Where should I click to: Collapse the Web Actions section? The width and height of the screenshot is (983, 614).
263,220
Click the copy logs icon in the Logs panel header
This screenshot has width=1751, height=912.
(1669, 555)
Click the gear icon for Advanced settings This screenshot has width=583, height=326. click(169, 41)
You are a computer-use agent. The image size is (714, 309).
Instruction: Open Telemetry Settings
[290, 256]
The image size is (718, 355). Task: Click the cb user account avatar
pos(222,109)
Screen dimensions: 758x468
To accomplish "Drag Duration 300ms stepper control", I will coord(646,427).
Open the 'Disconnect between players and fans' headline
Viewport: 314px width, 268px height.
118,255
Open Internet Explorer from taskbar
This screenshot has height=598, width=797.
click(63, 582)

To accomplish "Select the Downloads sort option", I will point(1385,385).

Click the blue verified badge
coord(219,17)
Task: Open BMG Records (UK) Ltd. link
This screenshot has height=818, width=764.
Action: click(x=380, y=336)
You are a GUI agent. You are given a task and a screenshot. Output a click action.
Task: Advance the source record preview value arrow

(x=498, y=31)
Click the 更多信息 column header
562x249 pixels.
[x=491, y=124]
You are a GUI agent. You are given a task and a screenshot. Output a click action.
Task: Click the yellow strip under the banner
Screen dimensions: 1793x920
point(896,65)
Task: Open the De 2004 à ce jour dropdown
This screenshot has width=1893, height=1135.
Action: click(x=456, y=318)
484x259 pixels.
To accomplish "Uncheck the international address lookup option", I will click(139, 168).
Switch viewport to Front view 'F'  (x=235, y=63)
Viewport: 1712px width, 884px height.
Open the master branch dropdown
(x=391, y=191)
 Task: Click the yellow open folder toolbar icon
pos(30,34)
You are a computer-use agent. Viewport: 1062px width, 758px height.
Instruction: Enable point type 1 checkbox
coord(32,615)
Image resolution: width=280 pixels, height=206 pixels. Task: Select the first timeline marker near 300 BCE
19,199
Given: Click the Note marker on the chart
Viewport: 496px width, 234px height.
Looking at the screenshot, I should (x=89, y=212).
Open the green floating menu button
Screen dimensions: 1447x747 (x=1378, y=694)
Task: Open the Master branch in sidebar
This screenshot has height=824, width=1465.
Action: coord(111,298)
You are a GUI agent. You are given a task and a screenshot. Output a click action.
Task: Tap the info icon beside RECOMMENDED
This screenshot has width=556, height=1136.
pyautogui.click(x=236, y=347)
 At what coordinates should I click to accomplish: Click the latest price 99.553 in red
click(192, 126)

----------

- [What you are asked to do] Rewrite every line of the material above as a numbered list, and drop the blank lines.

- [Answer to this problem]
1. Where should I click to: Collapse the Web Actions section? The width and height of the screenshot is (983, 614).
2. 263,220
3. Click the copy logs icon in the Logs panel header
4. This screenshot has width=1751, height=912.
5. (1669, 555)
6. Click the gear icon for Advanced settings This screenshot has width=583, height=326. click(169, 41)
7. You are a computer-use agent. The image size is (714, 309).
8. Instruction: Open Telemetry Settings
9. [290, 256]
10. The image size is (718, 355). Task: Click the cb user account avatar
11. pos(222,109)
12. Screen dimensions: 758x468
13. To accomplish "Drag Duration 300ms stepper control", I will coord(646,427).
14. Open the 'Disconnect between players and fans' headline
15. Viewport: 314px width, 268px height.
16. 118,255
17. Open Internet Explorer from taskbar
18. This screenshot has height=598, width=797.
19. click(63, 582)
20. To accomplish "Select the Downloads sort option", I will point(1385,385).
21. Click the blue verified badge
22. coord(219,17)
23. Task: Open BMG Records (UK) Ltd. link
24. This screenshot has height=818, width=764.
25. Action: click(x=380, y=336)
26. You are a GUI agent. You are given a task and a screenshot. Output a click action.
27. Task: Advance the source record preview value arrow
28. (x=498, y=31)
29. Click the 更多信息 column header
30. 562x249 pixels.
31. [x=491, y=124]
32. You are a GUI agent. You are given a task and a screenshot. Output a click action.
33. Task: Click the yellow strip under the banner
34. Screen dimensions: 1793x920
35. point(896,65)
36. Task: Open the De 2004 à ce jour dropdown
37. This screenshot has width=1893, height=1135.
38. Action: click(x=456, y=318)
39. 484x259 pixels.
40. To accomplish "Uncheck the international address lookup option", I will click(139, 168).
41. Switch viewport to Front view 'F'  (x=235, y=63)
42. Viewport: 1712px width, 884px height.
43. Open the master branch dropdown
44. (x=391, y=191)
45.  Task: Click the yellow open folder toolbar icon
46. pos(30,34)
47. You are a computer-use agent. Viewport: 1062px width, 758px height.
48. Instruction: Enable point type 1 checkbox
49. coord(32,615)
50. Image resolution: width=280 pixels, height=206 pixels. Task: Select the first timeline marker near 300 BCE
51. 19,199
52. Given: Click the Note marker on the chart
53. Viewport: 496px width, 234px height.
54. Looking at the screenshot, I should (x=89, y=212).
55. Open the green floating menu button
56. Screen dimensions: 1447x747 (x=1378, y=694)
57. Task: Open the Master branch in sidebar
58. This screenshot has height=824, width=1465.
59. Action: coord(111,298)
60. You are a GUI agent. You are given a task and a screenshot. Output a click action.
61. Task: Tap the info icon beside RECOMMENDED
62. This screenshot has width=556, height=1136.
63. pyautogui.click(x=236, y=347)
64.  At what coordinates should I click to accomplish: Click the latest price 99.553 in red
65. click(192, 126)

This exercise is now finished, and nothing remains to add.